Она разрыдалась. Он должен был ей поклясться, что не запишется в дружинники.
На другой день, в первом часу, Тобольцев внезапно, в пальто и с шапкой в руках, вошел в комнату матери.
— Что такое? Почему ты не в банке?
Он был бледен. Глаза его точно больше стали, и блеск их поразил ее.
— Маменька! Все учреждения закрыты.
— Да почему? Что такое?
— Это революция, маменька! Это — общая забастовка[237]… Эти дни отметит история. Обыватель поднялся, обыватель бастует… Мелкий чиновник, затравленный нуждою отец семейства, всю жизнь молчавший, всю жизнь глотавший унижения и таивший на Дне души обиду, — это он сейчас встал во весь рост и крикнул: «Довольно!» Маменька, это бунтуют не революционеры, а «униженные и оскорбленные». Пойдёмте на улицу! Не бойтесь! Никто нас не тронет. Посмотрите, что делается на бульварах! Какие лица, маменька! Пойдемте! Такие дни не повторяются… Вы пожалеете, если утратите этот миг!
Как околдованная, подчинялась Анна Порфирьевна. Под руку с сыном она вышла на улицу. Все внутри у неё дрожало, и даже голова тряслась… Они взяли извозчика и поехали в центр города. У бульвара они увидали необычайную картину. Гимназисты и реалисты старших классов шли стройной толпой с торжественными, серьезными лицами. На фуражках не было значков. Барышни кричали им что-то и махали платками. Разносчики с лотками, разинув рты, глядели им вслед. Одна торговка, повязанная большой шалью, спросила городового. Тот безнадежно махнул рукой и отвернулся.
— Что это, Андрюша? Куда это они?
— Товарищей снимать… Бастуют.
— Боже мой! Их изобьют… Дети-то зачем путаются? Их ли это дело? Ай-ай-ай! Как всё это… дико!
— Согласен, маменька… Революция — дело взрослых… А попробуйте-ка их удержать!.. Это — психическая зараза. А молодежь впечатлительна…
Все бульвары и улицы были запружены возбужденной и разношерстной толпой. На панелях не хватало места. Шли прямо по мостовой, пели песни. Рабочие, студенты, гимназисты, барышни — все переговаривались громко, трепетными голосами. В воздухе звенел молодой, жизнерадостный смех. Особенно много было женщин. Кидались в глаза какие-то фигуры юношей в куртках, высоких сапогах и огромных папахах на голове.

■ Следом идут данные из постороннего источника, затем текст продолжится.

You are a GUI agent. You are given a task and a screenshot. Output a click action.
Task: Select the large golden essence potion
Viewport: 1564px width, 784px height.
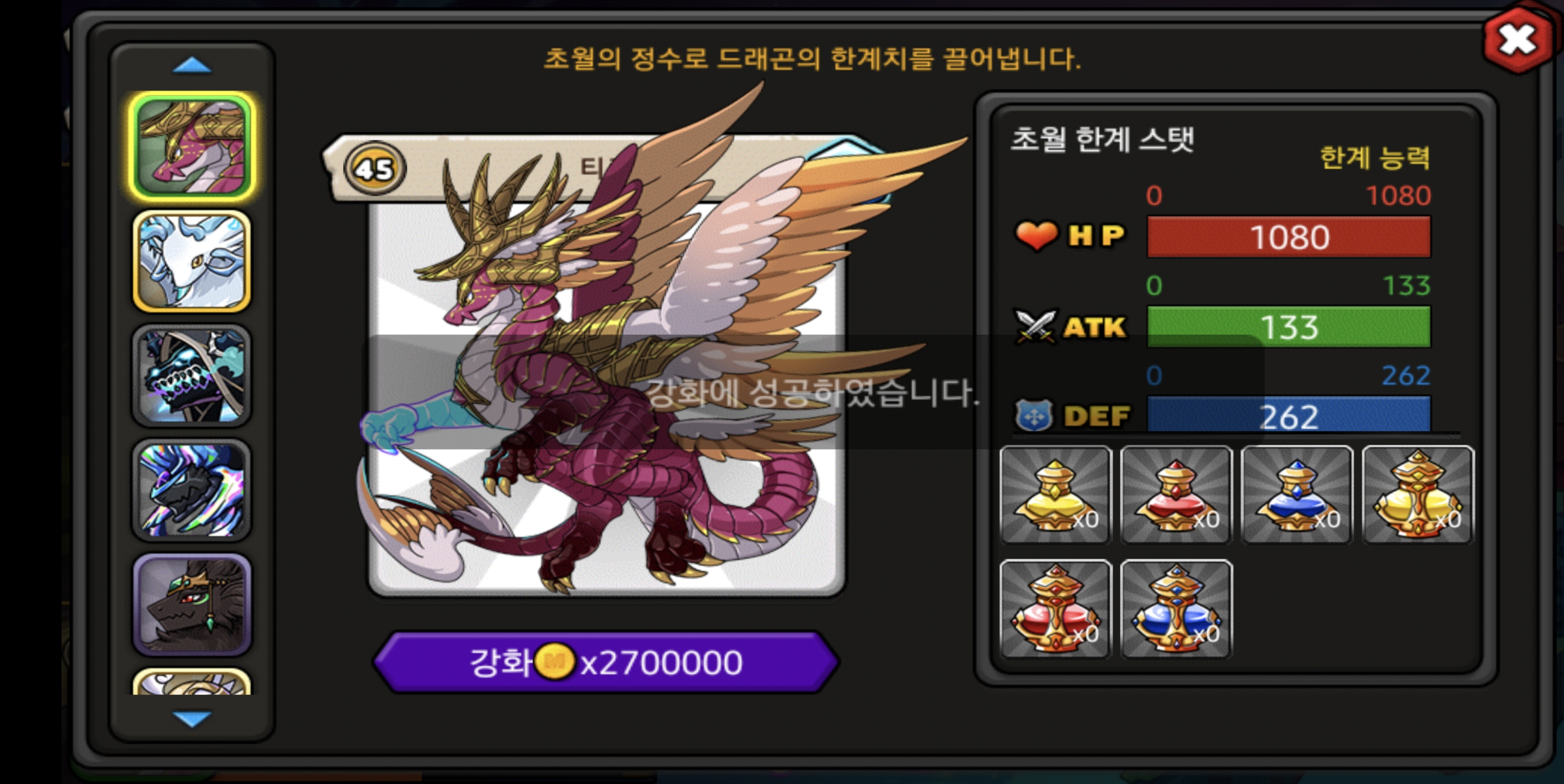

— Дружинники, маменька, — объяснил Тобольцев на её удивленный возглас. — Против чёрной сотни организуются…
Тобольцев отвез мать домой, а сам опять пошел бродить по городу, толкаясь в толпе, вбирая с ненасытной жадностью в себя все впечатления, чувствуя себя пьяным.
Вечером он с Соней был в Частной опере[238]. И там настроение было — повышенное. Публика требовала без конца «Марсельезу» и подпевала оркестру.

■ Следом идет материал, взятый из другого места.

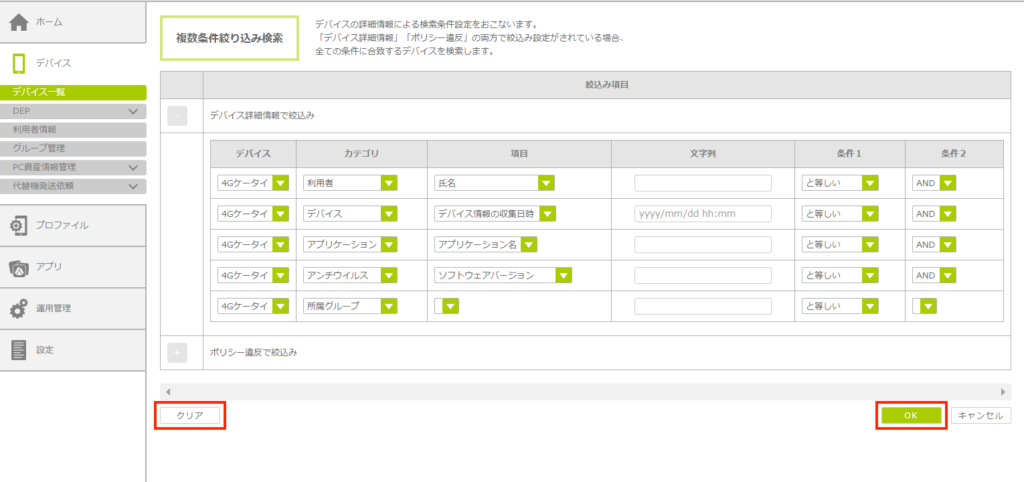Open グループ管理 in the sidebar
The width and height of the screenshot is (1024, 482).
[x=73, y=148]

В этот день Мятлев получив последнюю телеграмму от дочери из Севастополя. Всю почту везли на лошадях.
Мятлев приехал на другой день к Тобольцевым. Туда же, не сговариваясь, явились Капитон и Конкины. Катерина Федоровна давно заметила это тяготение к их дому и была этому рада. На людях не так было жутко.
— Спешим до ночи повидаться, — говорил Мятлев. — На миру и смерть красна… Электричества уже нет.
— Но газ ещё будет держаться…
— Долго ли? Помилуйте!
— Господа, что в университете делается! — С этим возгласом Засецкая вошла в гостиную.